*REQUIREMENT*
Transcribe the entire listing, keeping each word as it is.
::::
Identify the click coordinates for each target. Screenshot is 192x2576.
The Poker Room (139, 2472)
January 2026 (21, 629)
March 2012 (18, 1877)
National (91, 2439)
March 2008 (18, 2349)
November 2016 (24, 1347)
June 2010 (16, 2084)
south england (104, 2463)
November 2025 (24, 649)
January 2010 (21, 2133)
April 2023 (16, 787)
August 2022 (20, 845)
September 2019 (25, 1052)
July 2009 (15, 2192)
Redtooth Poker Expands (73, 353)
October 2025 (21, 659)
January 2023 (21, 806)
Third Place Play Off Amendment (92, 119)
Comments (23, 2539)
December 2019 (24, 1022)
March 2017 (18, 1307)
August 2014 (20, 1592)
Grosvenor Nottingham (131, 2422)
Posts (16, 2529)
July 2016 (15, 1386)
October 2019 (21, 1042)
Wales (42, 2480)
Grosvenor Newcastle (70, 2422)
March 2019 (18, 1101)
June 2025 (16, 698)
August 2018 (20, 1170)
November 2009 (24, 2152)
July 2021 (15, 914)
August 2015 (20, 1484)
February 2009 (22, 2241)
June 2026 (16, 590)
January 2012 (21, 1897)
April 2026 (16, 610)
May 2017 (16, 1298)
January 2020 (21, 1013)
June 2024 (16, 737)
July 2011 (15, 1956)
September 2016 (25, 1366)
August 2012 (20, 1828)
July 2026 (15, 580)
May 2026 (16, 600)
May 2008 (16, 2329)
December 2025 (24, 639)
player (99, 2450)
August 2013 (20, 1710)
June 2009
::::
*SOLVED PROBLEM*
Identify the click coordinates for each target. Screenshot is 192x2576.
The Poker Room (139, 2472)
January 2026 (21, 629)
March 2012 (18, 1877)
National (91, 2439)
March 2008 (18, 2349)
November 2016 (24, 1347)
June 2010 (16, 2084)
south england (104, 2463)
November 2025 (24, 649)
January 2010 (21, 2133)
April 2023 (16, 787)
August 2022 (20, 845)
September 2019 (25, 1052)
July 2009 (15, 2192)
Redtooth Poker Expands (73, 353)
October 2025 (21, 659)
January 2023 (21, 806)
Third Place Play Off Amendment (92, 119)
Comments (23, 2539)
December 2019 (24, 1022)
March 2017 (18, 1307)
August 2014 (20, 1592)
Grosvenor Nottingham (131, 2422)
Posts (16, 2529)
July 2016 (15, 1386)
October 2019 (21, 1042)
Wales (42, 2480)
Grosvenor Newcastle (70, 2422)
March 2019 (18, 1101)
June 2025 (16, 698)
August 2018 (20, 1170)
November 2009 (24, 2152)
July 2021 (15, 914)
August 2015 (20, 1484)
February 2009 (22, 2241)
June 2026 (16, 590)
January 2012 (21, 1897)
April 2026 (16, 610)
May 2017 (16, 1298)
January 2020 (21, 1013)
June 2024 (16, 737)
July 2011 (15, 1956)
September 2016 (25, 1366)
August 2012 (20, 1828)
July 2026 (15, 580)
May 2026 (16, 600)
May 2008 (16, 2329)
December 2025 (24, 639)
player (99, 2450)
August 2013 (20, 1710)
June 2009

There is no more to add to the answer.